A Bakou, les droits de l’Homme, grands absents de la visite du président tchèque
Le président tchèque Miloš Zeman est depuis mardi et jusqu’à jeudi en Azerbaïdjan. Au programme de cette visite officielle dans ce pays du Caucase, économie, échanges commerciaux, rencontre avec des étudiants, mais surtout pas de droits de l’Homme, alors même que les parlementaires européens ont adopté la semaine dernière une résolution appelant le président Ilham Aliyev à libérer les prisonniers politiques, sous peine de sanctions financières.
Il y a quelques jours, les parlementaires européens ont appelé Bakou au respect des droits de l’Homme et de ses engagements internationaux et à la libération des prisonniers politiques, mais aussi les pays-membres de l’Union européenne à ne pas transiger sur le respect des libertés fondamentales pour des considérations essentiellement économiques. En réaction à cette résolution, les parlementaires azéris ont enjoint le gouvernement de Bakou de quitter le Partenariat oriental conclu avec l’Union européenne. Réagissant à ces dernières annonces, le président tchèque Miloš Zeman a préféré temporiser :
« Je considère que le Partenariat oriental est quelque chose de très utile et que l’Azerbaïdjan y a joué un rôle important jusqu’à présent. Si l’Azerbaïdjan quittait le Partenariat oriental, ce dernier perdrait un de ses éléments-clés. »De son côté, son homologue azéri Ilham Aliyev a balayé d’un revers de la main la résolution des parlementaires européens.
Et si par le passé, la République tchèque, notamment par la voix de son ancien président et dramaturge Vaclav Havel, prônait une diplomatie qui ne fasse pas l’économie des droits de l’Homme, cette position s’est largement infléchie ces dernières années, le réchauffement des relations avec la Chine en étant un des exemples les plus marquants. Deuxième plus important exportateur de pétrole pour la République tchèque, l’Azerbaïdjan occupe pourtant la 162e place sur 180 dans le Classement mondial 2015 de la liberté de la presse établi par Reporters sans frontières et est largement critiqué par les ONG de défense des droits de l’Homme.

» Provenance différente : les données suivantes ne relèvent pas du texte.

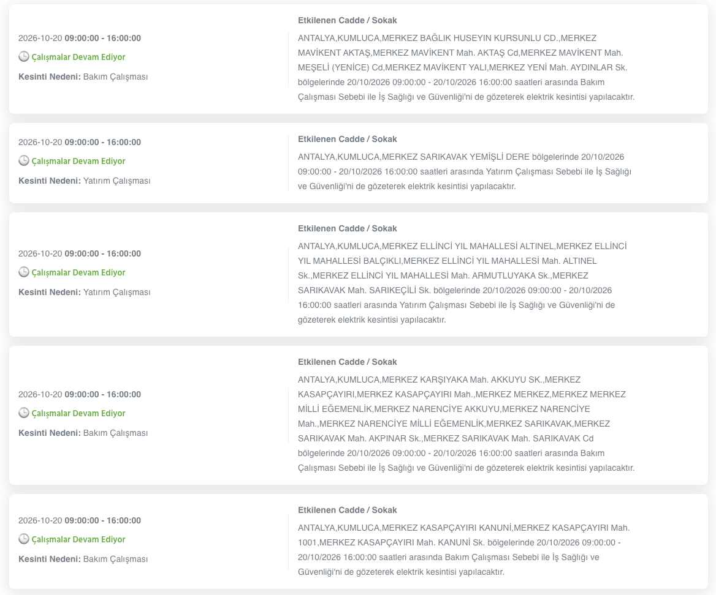Click Kesinti Nedeni: Bakım Çalışması in last card
The height and width of the screenshot is (595, 716).
pos(83,559)
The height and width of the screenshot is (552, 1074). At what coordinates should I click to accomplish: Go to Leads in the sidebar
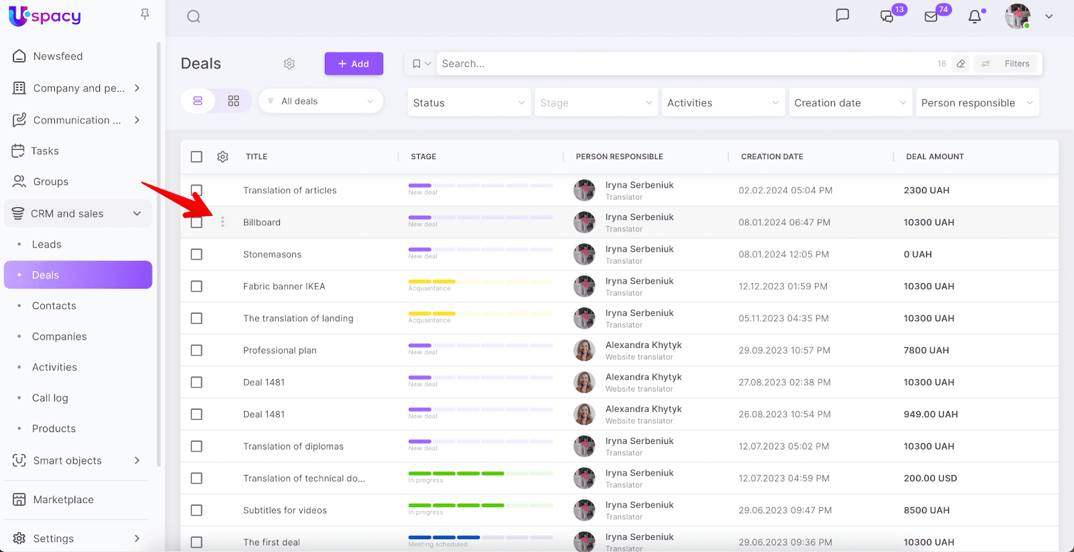[47, 245]
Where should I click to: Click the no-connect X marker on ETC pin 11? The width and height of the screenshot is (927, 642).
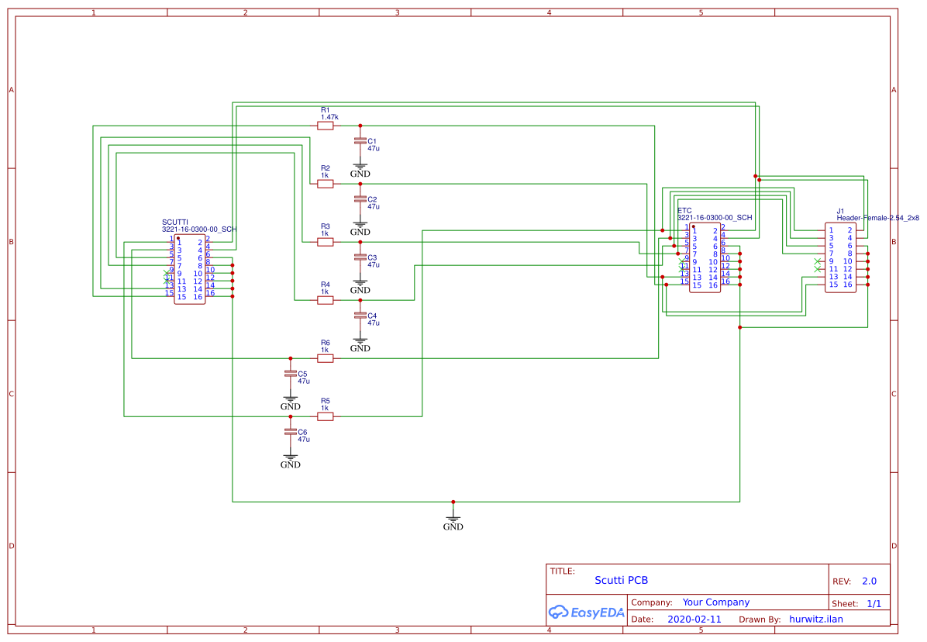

Dernier événement en date : la condamnation début septembre à sept ans et demi de prison de la journaliste Khadija Ismayilova. Un procès entaché d’irrégularités, basé sur de fausses accusations d’évasion fiscale, et qui cache des motifs politiques puisqu’elle a enquêté pendant des années sur la corruption et plus précisément sur les entreprises et les comptes bancaires offshore qui seraient liés à la famille du président Ilham Aliyev. Khadija Ismayilova avait notamment travaillé pour Radio Europe Libre, dont le siège se trouve à Prague, comme le rappelle l’ancien chef de la rédaction azéri, son collègue Kenan Aliyev :« L’Azerbaïdjan est une démocratie, en tout cas, c’est ce dont sont persuadés le président Aliyev et son entourage. Khadija travaillait sur des thèmes ultra-sensibles, sur la corruption dans les plus hautes sphères de la politique, et notamment sur la famille du président Aliyev. Elle a révélé au public qui n’en savait rien les petites affaires du clan Aliyev. Mais je ne crois pas que cet emprisonnement puisse museler Khadija. »

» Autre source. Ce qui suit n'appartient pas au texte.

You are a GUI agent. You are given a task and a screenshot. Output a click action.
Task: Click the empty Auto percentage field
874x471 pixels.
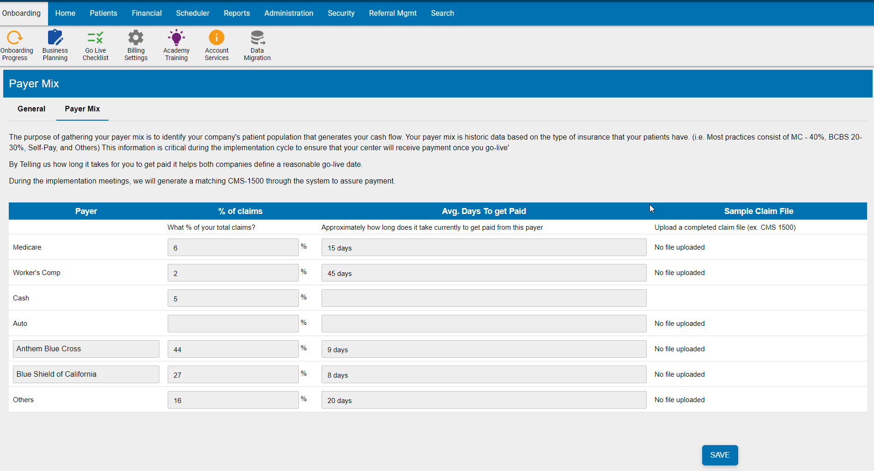pyautogui.click(x=233, y=323)
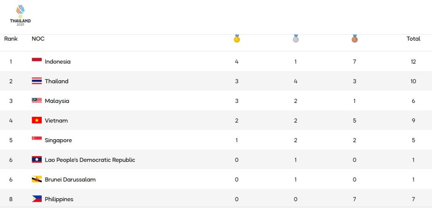Click the Philippines flag icon

coord(37,199)
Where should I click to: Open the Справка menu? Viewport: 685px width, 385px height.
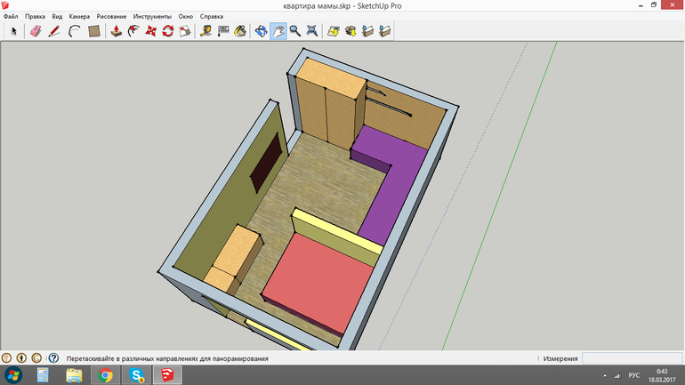[212, 17]
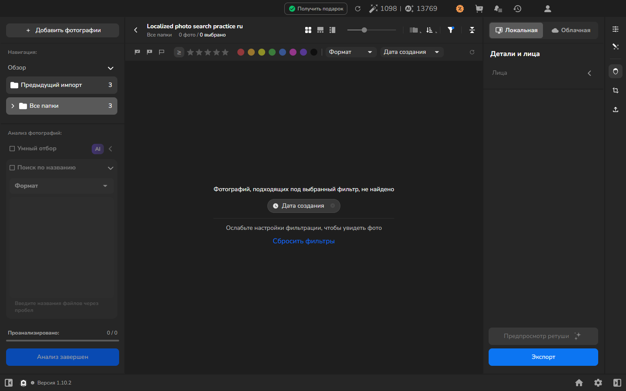Enable the Умный отбор checkbox
Image resolution: width=626 pixels, height=391 pixels.
[12, 149]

La famille d’Ilham Aliyev tient l’Azerbaïdjan d’une main de fer depuis des dizaines d’années, et pour détacher le pays de la sphère d’influence russe, fait les yeux doux aux pays occidentaux qui le lui rendent bien depuis que le climat s’est refroidi entre l’UE et Moscou. L’organisation des premier Jeux européens à Bakou en juin dernier en a été la preuve : les petits plats ont été mis dans les grands pour accueillir joueurs et médias occidentaux en Azerbaïdjan, un pays en quête de reconnaissance internationale.Outre le sport, élément fédérateur qui fait souvent oublier la politique, l’Azerbaïdjan représente encore un atout imparable pour une Union européenne dont la dépendance énergétique à la Russie s’est révélée plus que problématique après la crise ukrainienne : le gaz et le pétrole azéris représentent ainsi une alternative non-négligeable aux hydrocarbures russes. Et c’est notamment grâce aux revenus de leur exploitation que le président Aliyev tient si aisément les rênes du pouvoir, comme le rappelle Slavomír Horák, spécialiste des pays d’Asie centrale :
« Le pétrole a largement contribué à stabiliser le pays et faire en sorte que tout le monde soit satisfait. Les revenus du pétrole étaient jusqu’à récemment tout-à-fait suffisants pour pouvoir financer à la fois les structures oligarchiques ou autres, mais aussi un certain développement du pays. »Et pour confirmer la bonne santé des relations entre l’Azerbaïdjan et de la République tchèque, le président Zeman a invité dans la foulée son homologue à se rendre à Prague.